P.
Carlos Cardó SJ
Cristo
y la cananea, óleo sobre lienzo de Ludovico Carracci (siglo XVI), Pinacoteca de
Brera, Milán, Italia
En aquel tiempo, Jesús se marchó y se retiró al país de Tiro y Sidón.Entonces una mujer cananea, saliendo de uno de aquellos lugares, se puso a gritarle: "Ten compasión de mí, Señor, Hijo de David. Mi hija tiene un demonio muy malo".Texto provocador. Jesús ha estado antes discutiendo sobre las tradiciones religiosas de los judíos y ha dejado sentado el principio de que la verdadera religión brota del corazón: Lo que entra por la boca no mancha al hombre… Lo que sale de la boca viene del corazón… y eso es lo que mancha. Ahora, en gesto provocador, se va a una región impura, a Tiro y Sidón, al sur del Líbano.
Él no le respondió nada. Entonces los discípulos se le acercaron a decirle: "Atiéndela, que viene detrás gritando".Él les contestó: "Sólo me han enviado a las ovejas descarriadas de Israel".
============
## Tarea a resolver
Prolonga el extracto sobre Jesús y la mujer cananea a partir de su última frase. Los registros constituyen un material aparte, sin relación con el extracto.

## Datos en bruto
============
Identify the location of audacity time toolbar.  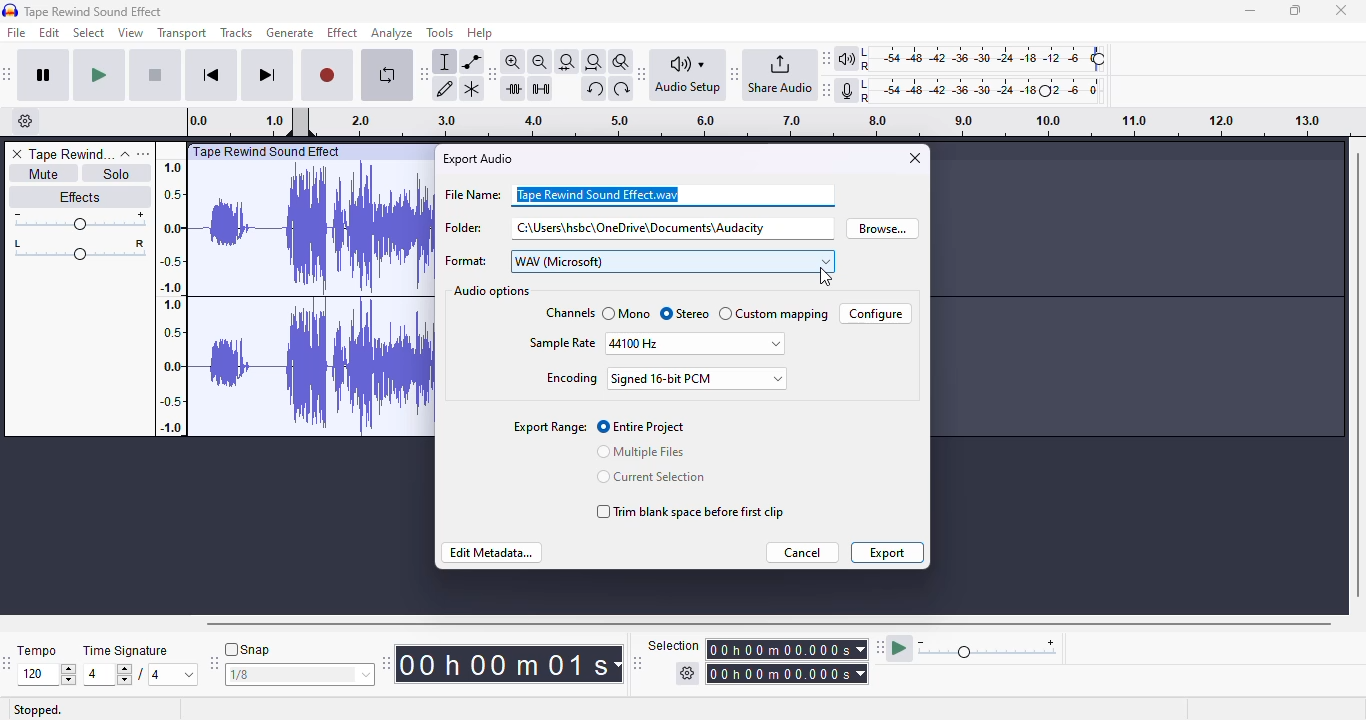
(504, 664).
============
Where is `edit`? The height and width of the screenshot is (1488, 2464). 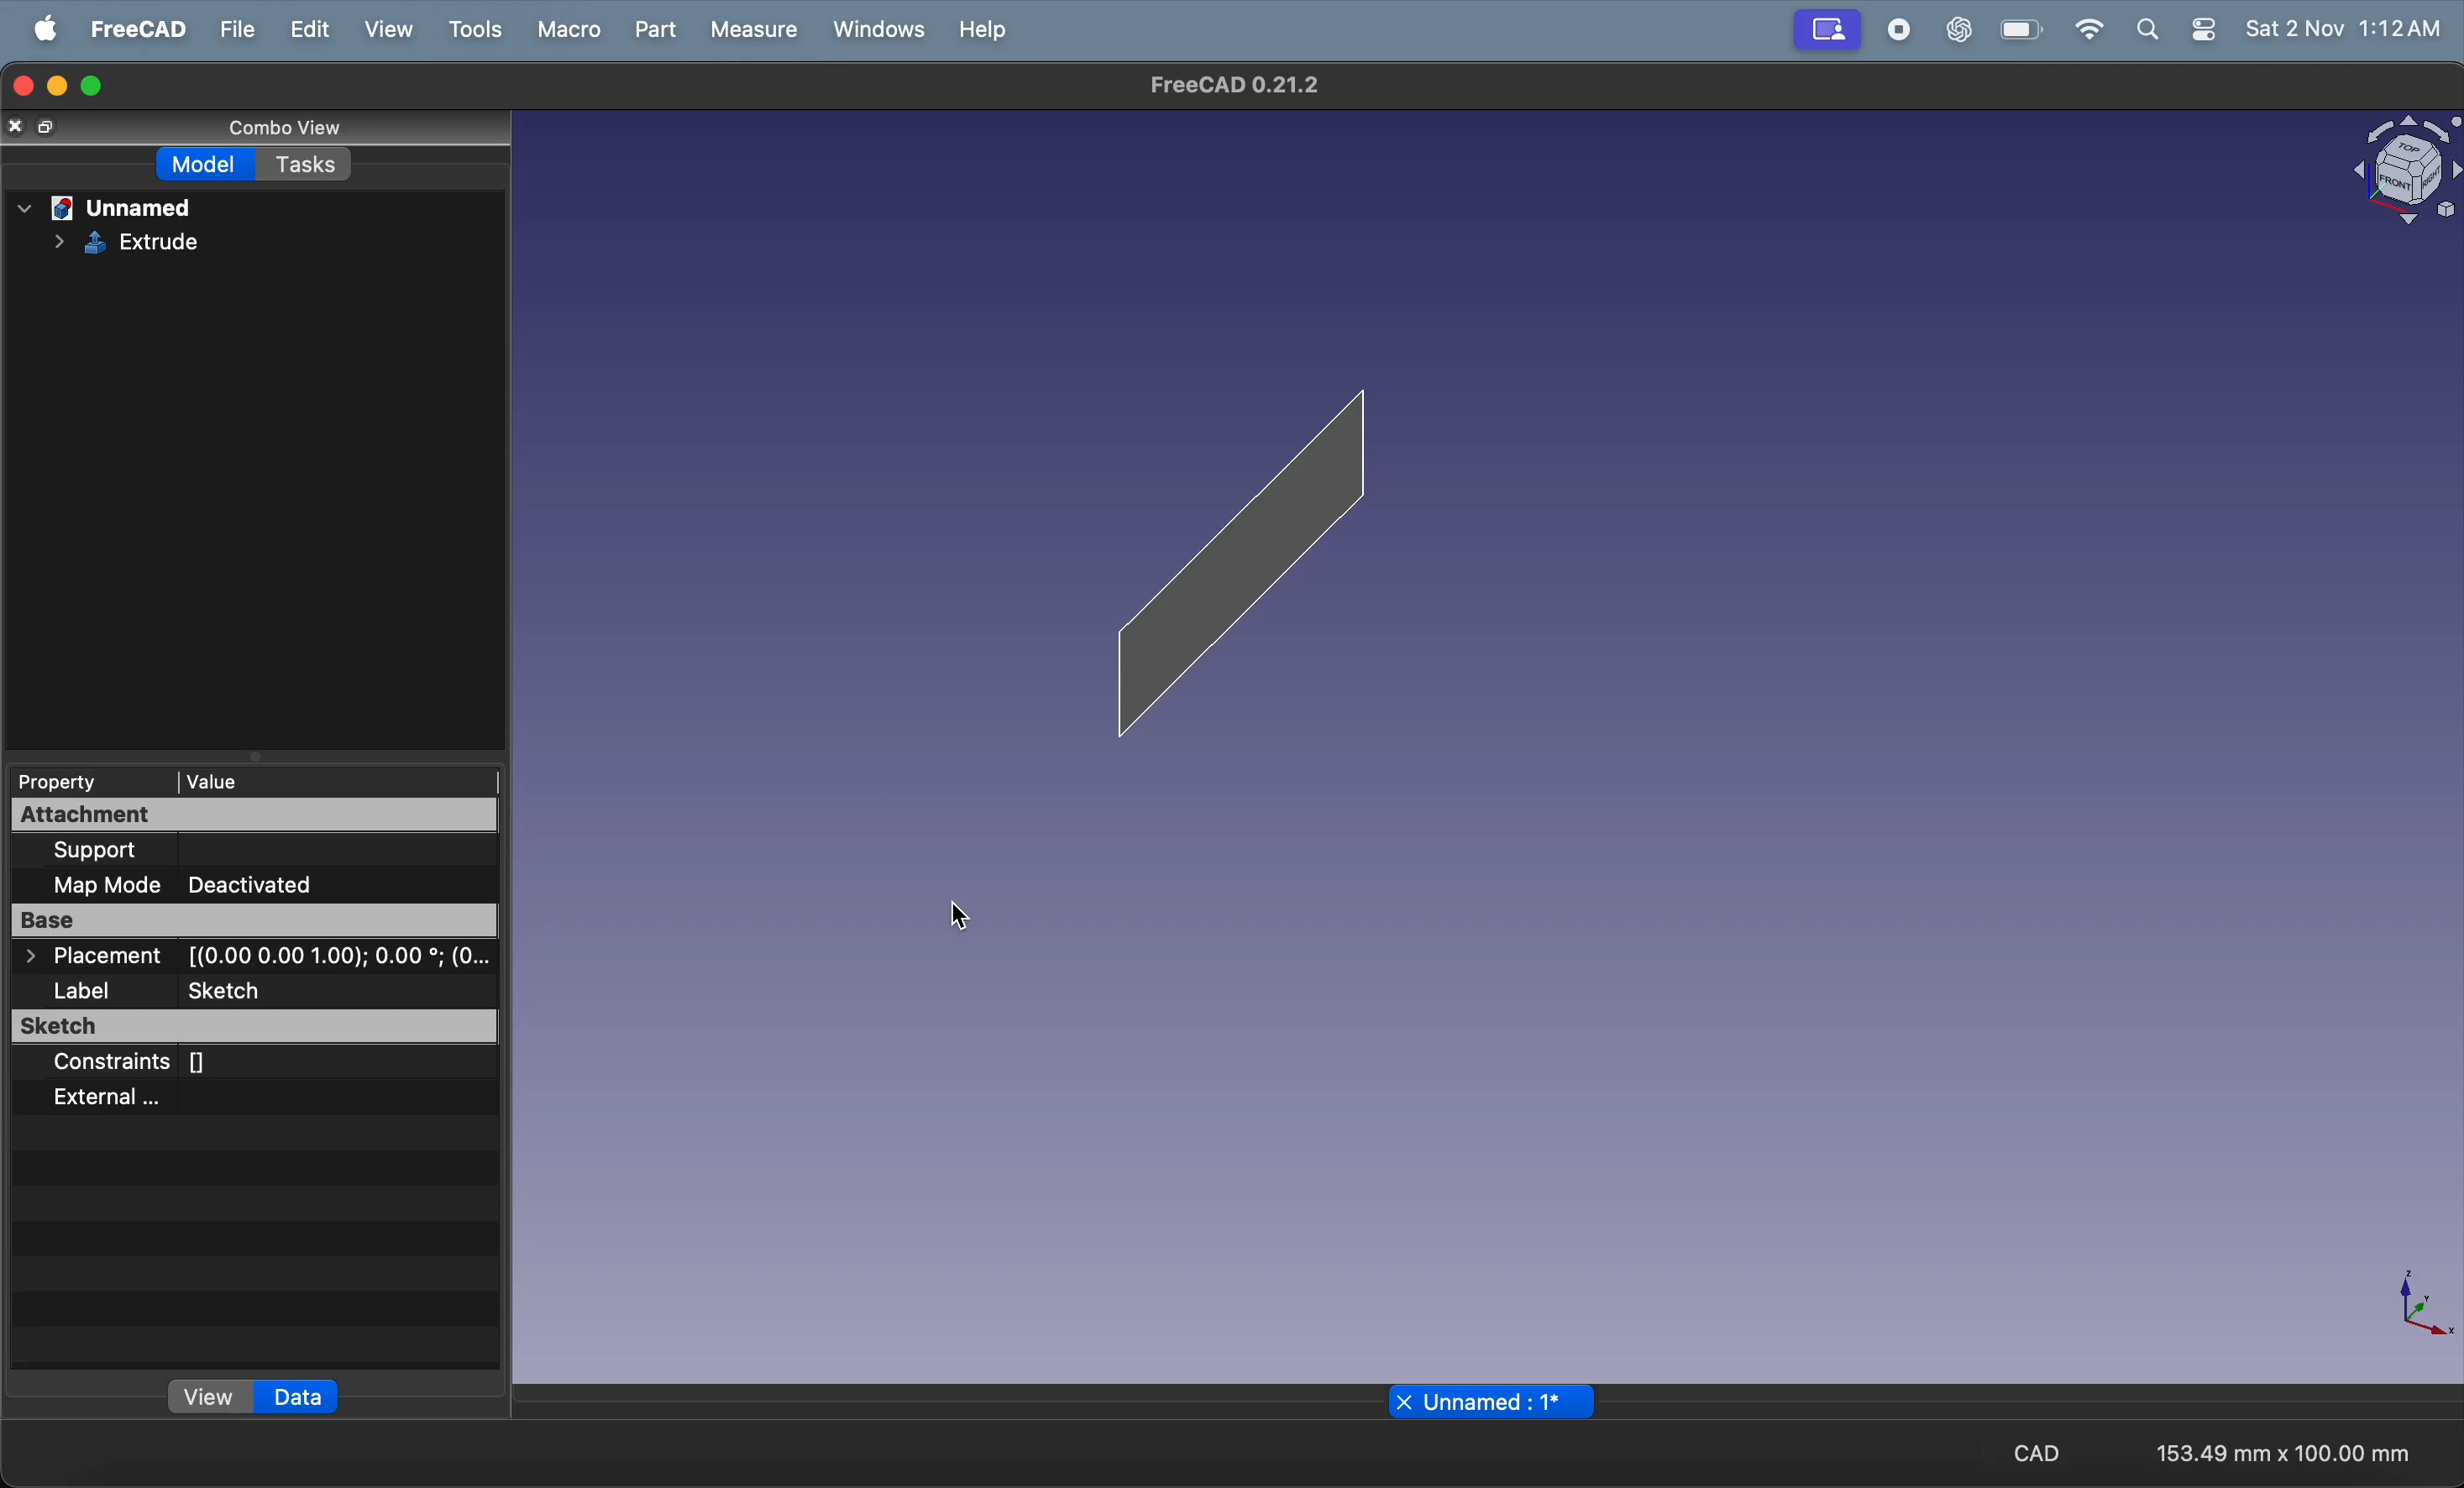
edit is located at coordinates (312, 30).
============
## Respuesta
Ella los alcanzó y se postró ante él, y le pidió: "Señor, socórreme".
Él le contestó: "No está bien echar a los perros el pan de los hijos".
Pero ella repuso: "Tienes razón, Señor; pero también los perros se comen las migajas que caen de la mesa de los amos".
Jesús le respondió: "Mujer, qué grande es tu fe: que se cumpla lo que deseas".
En aquel momento quedó curada su hija.
En el relato se destaca el diálogo de Jesús con una mujer pagana, cananea
o sirofenicia. En la primera comunidad cristiana a la que escribe Mateo su
evangelio, los de origen judío tenían dificultad para reconocer los derechos de
los paganos a entrar por medio de la fe a formar parte del nuevo Israel.
Una gran carga de prejuicios étnicos pesaba sobre la conciencia de
los judíos; muestra de ello era llamar “perros”
a los extranjeros. “Quien come con un
idólatra es como quien come con un perro”, se lee en la Mishná, uno de los
libros del Talmud, colección de enseñanzas rabínicas sobre leyes y tradiciones judías.
El cristianismo derriba los muros de separación y prohíbe como
ofensa grave a Dios toda forma de prejuicio y segregación de la índole que sea.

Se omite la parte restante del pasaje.